BY PRES. WHITE, D. D.,

WABASH COLLEGE, IND.

THE student will never think of keeping on his present intellectual costume. His growing stature should burst out of those garments, that fitted his early intellect and his incipient scholarship. He should never be found, like deer-herds, forever upon the same old stamping-ground. Overleaping all familiar enclosures, he will push, if he have the true spirit within him, into untraveled pathways, into uncultivated regions.

I desire to suggest a few explicit words to such as aspire to an education, in order to their best success in mental attainment; they shall be few, and I trust practical. I begin by exhorting you to study with a spirit of self-dependence.

Independence of mind does not forbid the reception from past generations, and from the present time, of all existing knowledge. It forbids receiving it passively as a hollow in a rock receiveth the rains, itself just as hard and sterile as before. It requires it to be received as the warm, mellow soil receives the showers of heaven, to be made itself more prurient of a rich vegetation. It requires it to be received as the physical frame receives the air, to imbibe from it a vital element for its whole circulation, just as the same frame receives nutritious food into its canals, to be elaborated, absorbed, assimilated into solid accretions for itself. You need not ride in every man's vehicle. But in one of your own, you may combine and use every improvement which human invention has suggested. So far as is practicable, let into your mind every light that has shone out from all previous generations. But be not content, like the insensate moon, to send back from a cold surface the same unchanged rays, which you had before received. Let them shine into and through your own spirit, and then emerge, collected, warmed, colored by the medium through which they have passed, and all ready to blaze in a focus at any chosen point. In your struggles after intellectual advancement, make no attempts at balloon ascensions, by means of borrowed gas; you will be quickly down again to the point from whence you went up. Go up, like the eagle, on your own wings. Independent-mindedness is specially important in the settlement of those permanent and practi

cal opinions, by which all the accomplishments of life are effected.

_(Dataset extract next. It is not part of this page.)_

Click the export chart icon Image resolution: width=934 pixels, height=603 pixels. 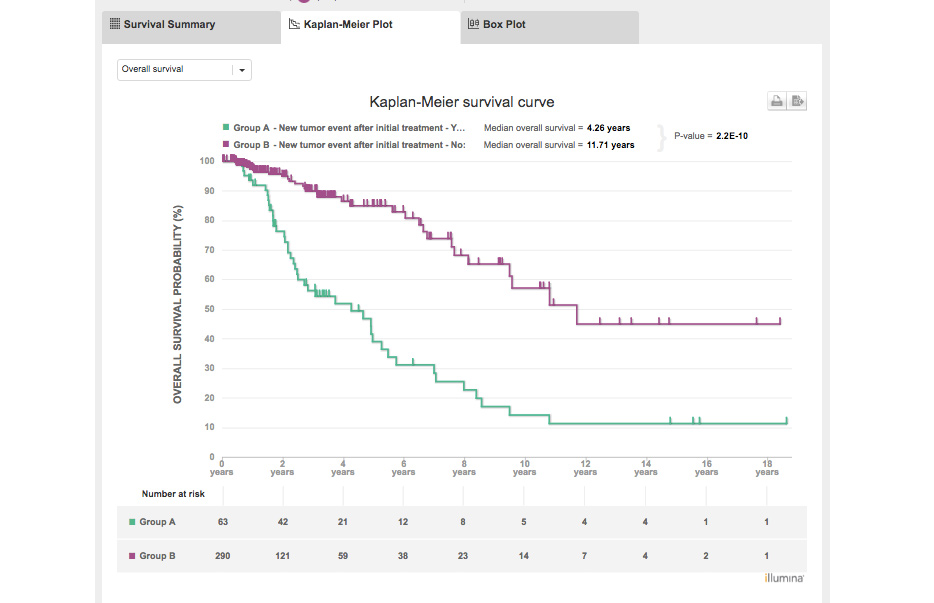(797, 101)
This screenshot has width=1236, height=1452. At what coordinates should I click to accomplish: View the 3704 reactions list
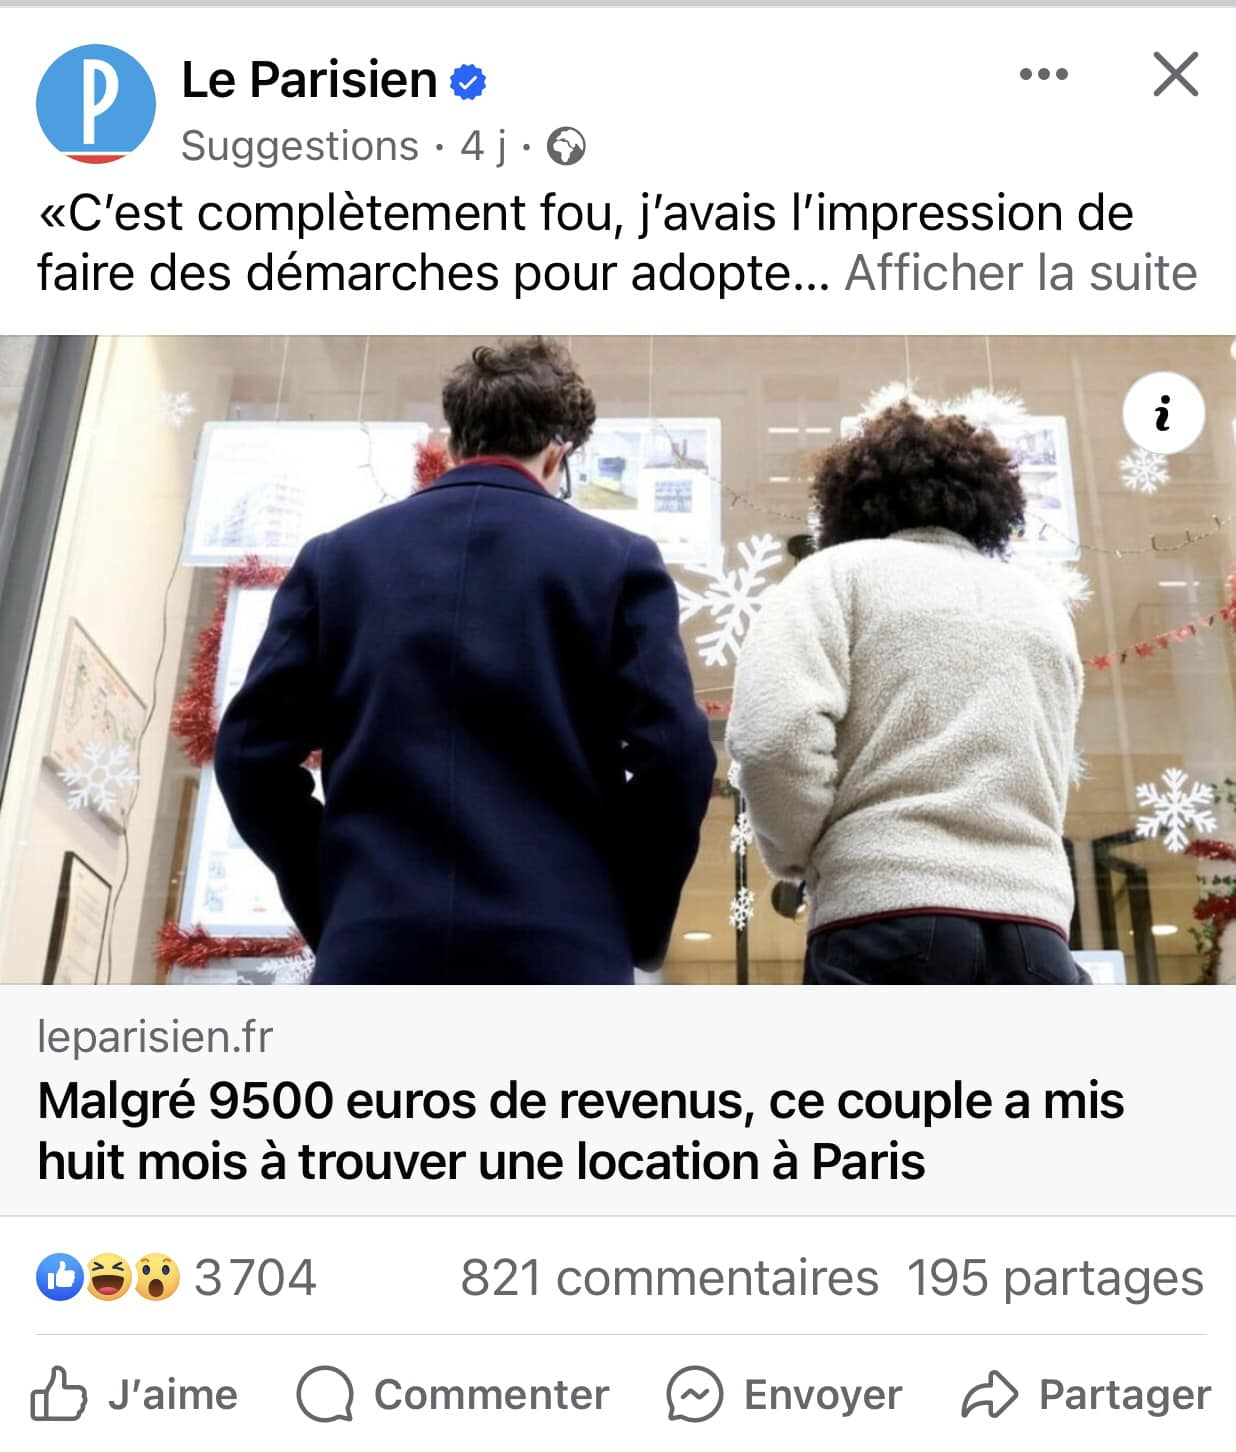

Receive nothing among your dogmas with a mask on, nothing in gold leaf and varnish. Tear off all disguises, tap heart-currents, and learn what constitutes the real nature and hidden life of what is offered to you. Hear all opinions, but construct your own faith; know the skill of all mental artists, but give temper and edge to your own armor. Admit no man's nostrum certificates. Throw all compounds that are hawked abroad into the crucible; subject them to the most searching analyses. This independent studying is altogether essential to your intellectual progress. Unless you strike ahead, and, self-depending, push your own pathway, you will spend half of life in threading out the by-ways and crossways, and backways, and crooked ways, and hedged ways of other intellects. Project, survey, grub, grade, rail-lay your own road! and then move away despite all obstructions.

The treasures of wisdom already accumulated are surpassingly rich-they are immense. Drink deep out of them, but forget not that new sources are open to you. Draw out of these. Besides picking up the coin floating upon the thoroughfares of literature, go down to the gold-beds underlaying large territories. Bring up the virgin ore!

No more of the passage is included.